Direction: Reproduce the listing below, replacing "Tap" with "Press" wherever it occurs and leaving everything else unchanged.

Records of word and element locations:
——————————

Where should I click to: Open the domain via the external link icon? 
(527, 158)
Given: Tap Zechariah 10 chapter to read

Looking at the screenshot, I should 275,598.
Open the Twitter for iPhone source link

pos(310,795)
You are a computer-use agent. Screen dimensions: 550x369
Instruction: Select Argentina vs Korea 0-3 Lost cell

——————————

Answer to the task:
Where should I click to: Open the domain via the external link icon? 
(527, 158)
Given: Press Zechariah 10 chapter to read

Looking at the screenshot, I should 275,598.
Open the Twitter for iPhone source link

pos(310,795)
You are a computer-use agent. Screen dimensions: 550x369
Instruction: Select Argentina vs Korea 0-3 Lost cell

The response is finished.